BRIEF DESCRIPTION OF DRAWINGS
[0019] FIG. 1A is a cross-sectional view of an organic
optoelectronic component of the present invention;
[0020] FIG. 1B is a cross-sectional view of another organic
optoelectronic component of the present invention;
[0021] FIG. 2 is a cross-sectional view of still another organic
optoelectronic component of the present invention;
[0022] FIG. 3 is a graph showing the voltage versus the current
density of an organic light-emitting component;
[0023] FIG. 4 is a comparative graph showing the voltage versus the
current efficiency of an organic light-emitting component, in which
TPBi is the hole blocking material;
[0024] FIG. 5 is a graph showing the voltage versus the current
efficiency of an organic light-emitting component, in which PBD is
the hole blocking material; and
[0025] FIG. 6 is a comparative graph showing the current efficiency
between components fabricated by film coating and evaporation,
respectively.
DETAILED DESCRIPTION OF THE PREFERRED EMBODIMENTS
[0026] The following specific embodiments are provided to
illustrate the disclosure of the present invention. These and other
advantages and effects can be easily understood by those skilled in
the art after reading the disclosure of this specification.

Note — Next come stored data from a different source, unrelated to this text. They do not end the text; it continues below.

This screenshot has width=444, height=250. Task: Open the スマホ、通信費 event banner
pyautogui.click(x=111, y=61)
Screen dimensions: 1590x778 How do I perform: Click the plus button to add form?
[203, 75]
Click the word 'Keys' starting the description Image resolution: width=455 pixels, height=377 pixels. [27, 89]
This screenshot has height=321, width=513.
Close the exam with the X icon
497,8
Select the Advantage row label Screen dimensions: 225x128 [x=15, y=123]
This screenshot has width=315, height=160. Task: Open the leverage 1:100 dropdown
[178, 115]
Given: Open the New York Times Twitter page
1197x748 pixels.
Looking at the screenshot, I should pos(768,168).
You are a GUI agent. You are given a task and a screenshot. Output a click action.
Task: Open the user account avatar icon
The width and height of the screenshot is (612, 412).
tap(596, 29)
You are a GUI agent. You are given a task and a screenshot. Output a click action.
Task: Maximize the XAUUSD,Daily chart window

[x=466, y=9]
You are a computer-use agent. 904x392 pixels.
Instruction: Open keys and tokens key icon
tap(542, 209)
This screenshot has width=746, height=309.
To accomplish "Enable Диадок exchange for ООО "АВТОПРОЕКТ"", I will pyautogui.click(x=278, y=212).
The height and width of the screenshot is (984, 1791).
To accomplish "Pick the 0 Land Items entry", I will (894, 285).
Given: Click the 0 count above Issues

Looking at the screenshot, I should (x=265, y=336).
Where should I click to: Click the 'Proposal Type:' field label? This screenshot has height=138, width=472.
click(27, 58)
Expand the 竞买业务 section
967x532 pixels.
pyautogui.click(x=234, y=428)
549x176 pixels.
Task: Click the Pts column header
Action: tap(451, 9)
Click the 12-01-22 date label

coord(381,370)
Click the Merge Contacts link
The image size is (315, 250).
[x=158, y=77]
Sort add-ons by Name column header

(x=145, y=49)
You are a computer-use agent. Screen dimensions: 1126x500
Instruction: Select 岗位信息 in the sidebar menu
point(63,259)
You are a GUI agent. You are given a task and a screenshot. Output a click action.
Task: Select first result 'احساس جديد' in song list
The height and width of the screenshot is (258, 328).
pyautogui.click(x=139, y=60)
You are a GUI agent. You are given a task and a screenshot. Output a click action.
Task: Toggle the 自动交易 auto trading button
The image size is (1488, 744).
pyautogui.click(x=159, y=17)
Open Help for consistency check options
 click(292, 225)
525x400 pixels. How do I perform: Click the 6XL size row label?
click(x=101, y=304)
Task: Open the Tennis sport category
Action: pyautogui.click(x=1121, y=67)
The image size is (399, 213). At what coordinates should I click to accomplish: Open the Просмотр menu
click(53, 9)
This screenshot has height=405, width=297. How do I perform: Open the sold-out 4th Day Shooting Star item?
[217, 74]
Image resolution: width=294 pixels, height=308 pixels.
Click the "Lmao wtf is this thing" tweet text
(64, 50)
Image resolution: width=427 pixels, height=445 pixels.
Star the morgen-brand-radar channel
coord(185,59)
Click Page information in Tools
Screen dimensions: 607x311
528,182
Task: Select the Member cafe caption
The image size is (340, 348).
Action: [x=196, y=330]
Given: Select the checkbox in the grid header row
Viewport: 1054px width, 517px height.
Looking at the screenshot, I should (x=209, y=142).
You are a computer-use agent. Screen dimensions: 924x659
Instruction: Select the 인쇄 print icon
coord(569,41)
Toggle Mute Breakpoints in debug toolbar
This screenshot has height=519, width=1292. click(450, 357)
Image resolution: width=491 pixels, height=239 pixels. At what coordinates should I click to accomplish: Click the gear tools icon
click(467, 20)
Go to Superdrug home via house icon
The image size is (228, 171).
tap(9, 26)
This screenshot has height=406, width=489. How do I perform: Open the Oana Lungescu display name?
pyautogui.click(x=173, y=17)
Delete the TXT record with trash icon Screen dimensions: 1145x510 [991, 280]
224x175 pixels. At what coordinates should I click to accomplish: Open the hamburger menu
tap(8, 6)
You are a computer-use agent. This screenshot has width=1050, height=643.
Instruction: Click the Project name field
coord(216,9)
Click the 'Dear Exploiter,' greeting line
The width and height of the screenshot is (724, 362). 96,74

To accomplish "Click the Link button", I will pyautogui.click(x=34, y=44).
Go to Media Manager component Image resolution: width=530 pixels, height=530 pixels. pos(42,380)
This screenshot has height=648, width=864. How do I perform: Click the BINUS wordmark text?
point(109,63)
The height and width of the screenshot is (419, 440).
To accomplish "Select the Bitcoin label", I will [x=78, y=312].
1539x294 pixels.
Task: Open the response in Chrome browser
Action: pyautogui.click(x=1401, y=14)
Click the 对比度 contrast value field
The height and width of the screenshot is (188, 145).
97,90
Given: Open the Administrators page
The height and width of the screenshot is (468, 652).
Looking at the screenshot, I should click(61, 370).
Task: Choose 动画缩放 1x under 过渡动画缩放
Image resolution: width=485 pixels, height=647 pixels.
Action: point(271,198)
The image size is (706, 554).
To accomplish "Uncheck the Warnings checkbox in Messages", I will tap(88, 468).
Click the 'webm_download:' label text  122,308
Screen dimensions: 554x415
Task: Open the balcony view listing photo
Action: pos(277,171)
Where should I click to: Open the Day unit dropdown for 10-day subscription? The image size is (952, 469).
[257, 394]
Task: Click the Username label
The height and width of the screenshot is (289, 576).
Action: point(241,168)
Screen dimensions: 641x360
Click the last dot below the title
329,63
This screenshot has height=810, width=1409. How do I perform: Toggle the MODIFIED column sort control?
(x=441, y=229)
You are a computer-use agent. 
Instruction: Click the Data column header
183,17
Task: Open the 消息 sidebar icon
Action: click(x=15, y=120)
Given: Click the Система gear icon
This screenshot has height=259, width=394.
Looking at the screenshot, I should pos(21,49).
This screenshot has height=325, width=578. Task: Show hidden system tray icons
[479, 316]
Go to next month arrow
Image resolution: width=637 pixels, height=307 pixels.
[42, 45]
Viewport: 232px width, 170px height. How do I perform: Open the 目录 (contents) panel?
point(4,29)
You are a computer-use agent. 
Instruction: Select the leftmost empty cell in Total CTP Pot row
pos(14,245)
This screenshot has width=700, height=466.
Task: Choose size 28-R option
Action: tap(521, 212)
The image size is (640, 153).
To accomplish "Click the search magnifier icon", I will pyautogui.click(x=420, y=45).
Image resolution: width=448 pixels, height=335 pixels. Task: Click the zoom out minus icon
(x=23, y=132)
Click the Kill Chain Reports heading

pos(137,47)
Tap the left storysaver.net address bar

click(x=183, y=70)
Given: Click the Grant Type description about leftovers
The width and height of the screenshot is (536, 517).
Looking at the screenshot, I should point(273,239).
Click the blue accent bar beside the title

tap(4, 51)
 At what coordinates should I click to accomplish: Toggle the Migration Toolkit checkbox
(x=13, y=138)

[0027] It is well known that the desired layers, e.g., carrier
transferring layers, of organic optoelectronic components are
formed by vacuum evaporation, and thus it is difficult to fabricate
components with a large size. To solve the above-mentioned problem,
the present invention provides a method for fabricating an organic
optoelectronic component, comprising the steps of: applying onto a
first electrode a first mixture which is dissolved in a first
solvent and comprises a first polymer and a first organic molecule,
allowing the first mixture to form a first intermediate layer on
the first electrode; removing the first solvent from the first
intermediate layer, followed by forming an active layer on the
first intermediate layer; and forming a second electrode on the
active layer, allowing the active layer to be interposed between
the first intermediate layer and the second electrode; wherein the
first organic molecule is one for forming hole transferring
material, electron transferring material, electron blocking
material or hole blocking material.
[0028] Alternatively, in another aspect, the invention further
provides a method for fabricating an organic optoelectronic
component. The method comprises the steps of: forming an active
layer on a first electrode; applying onto the active layer a second
mixture which is dissolved in a second solvent and comprises a
second polymer and at least a second organic molecule, so as for
the second mixture to form a second intermediate layer on the
active layer, wherein the at least a second organic molecule is one
for forming hole transferring material, electron transferring
material, electron blocking material or hole blocking material; and
forming a second electrode on the second intermediate layer.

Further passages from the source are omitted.